Peter Klimesch, München

Die anderen nicht vergessen

Auf die Frage, was ihr Ziel beim TV-Duell sei, antwortet Sandra Maischberger im SZ-Interview: "Wenn am Ende dieses Duells ein paar von ihnen (Wähler) wissen, wen von beiden sie wählen, dann haben wir schon viel erreicht." Dies ist nun wirklich eine total dumme Antwort. Wir leben nicht mit einem präsidentiellen System. Der Wähler kann die Kandidat*innen für die Kanzlerschaft (Merkel, Schulz) nicht direkt wählen, sondern er/sie gibt seine/ihre Zweitstimme einer Partei. Maischberger nennt eine von beiden (Parteien) - als ob wir nur zwischen CDU und SPD entscheiden könnten. Was ist mit den anderen Parteien? Linke, Grüne, FDP? Zudem ist es nicht ihre Aufgabe, dem Wähler zu helfen, sich für die SPD oder die CDU zu entscheiden, sondern ihre Aufgabe sollte sein, die Gesellschaft aufzuklären. Falls eine Bürger*in nach diesen 90 Minuten zu einer Erkenntnis gelangen sollte, ist es schön. Ob diese Erkenntnis zu einer Wahl der SPD oder der CDU führt oder gerade nicht, sollte nicht ihr Ziel sein.

Matthias Weiss, Karlsruhe

Abgehobene Journalisten

Das "TV-Duell": eine Schande für den politischen Fernsehjournalismus in Deutschland. Es dämmert der schreibenden Zunft der Journalisten allmählich, dass weder die Kanzlerin noch ihr Herausforderer eine wirkliche Chance in diesem "Duell" hatten. Und man könnte geneigt sein, den Parolen von Pegida oder der AfD zu folgen, wenn man sich das TV-Duell mit Angela Merkel und Martin Schulz nochmals vor Augen führt. Warum? Der Eindruck ist, dass die anwesenden Journalisten ziemlich abgehoben von dem sind, was die Bevölkerung interessiert, und das sind nicht nur die Flüchtlinge oder die Integration. Bildung, Klimaschutz, Kinderbetreuung, Wohnungsnot, etc. alles Themen, die in keinster Weise angesprochen wurden. Der Eindruck ist weiter, dass die schwachen Polittalks von ARD und ZDF hier ihre Fortsetzung gefunden haben, nach dem Motto: Der fragende Journalist ist wichtig, selbst wenn die Fragen, bzw. auch falsch vorgetragene Zitate noch so uninteressant sind. Was da abgeliefert wurde, hat mit politischem Journalismus im deutschen Fernsehen nichts mehr zu tun; und das muss man den Damen Maischberger, Illner und den Herren Kloeppel, Strunz deutlich sagen - eingeschlossen die beteiligten Sender! Strunz mag ja scharfzüngig gewesen sein, aber er war nicht überparteilich, während die anderen drei bieder bis brav waren.

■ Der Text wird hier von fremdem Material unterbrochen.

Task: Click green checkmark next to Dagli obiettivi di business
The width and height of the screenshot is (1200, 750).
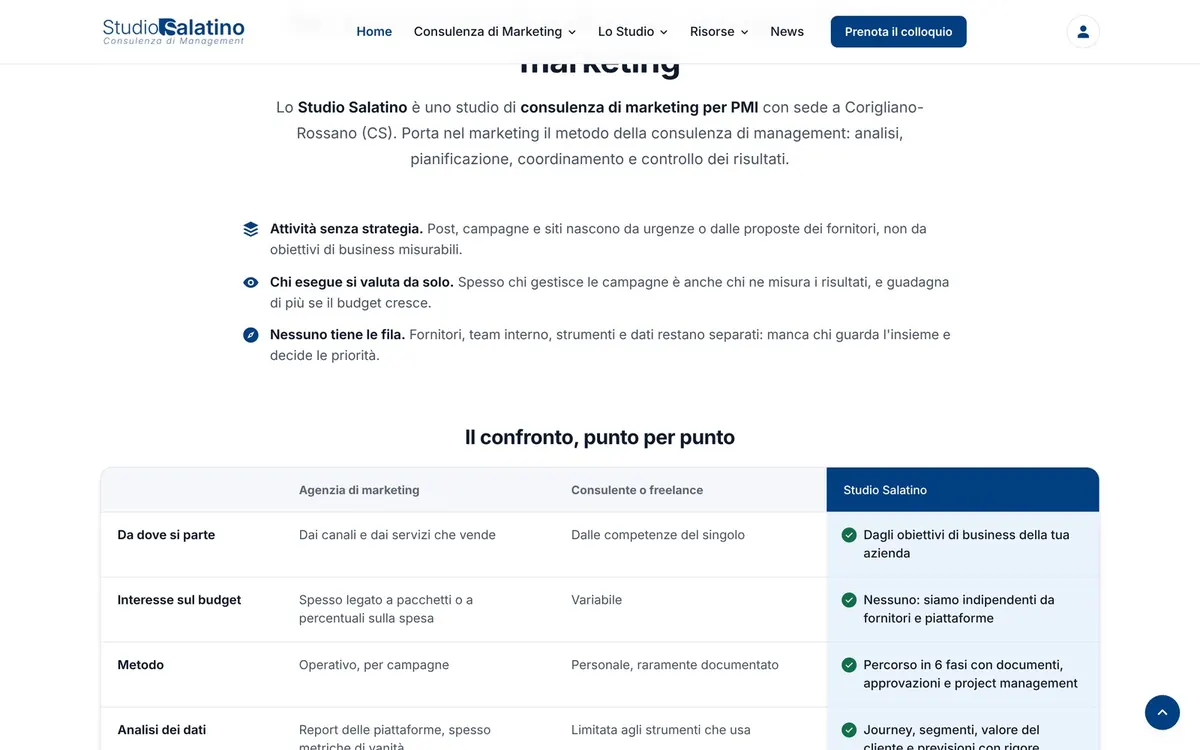Action: pos(849,535)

Dass es möglich ist, dass TV-Sender ein Format diktiert bekommen, unter dem dann die Veranstaltung einmalig läuft, ist ein weiterer bemerkenswerter Aspekt dieses "TV-Duells", und man könnte den Eindruck bekommen, als sei es insgesamt mit der journalistischen Unabhängigkeit nicht weit her. Wie da ein Meinungsbildungsprozess in der Bevölkerung zustande kommen soll, bleibt das Geheimnis der Moderatoren. Für mich die Bankrotterklärung dieser vier Moderatoren und der beteiligten TV-Sender. Und, es ist schädlich für unsere Demokratie, die vom Wettbewerb lebt.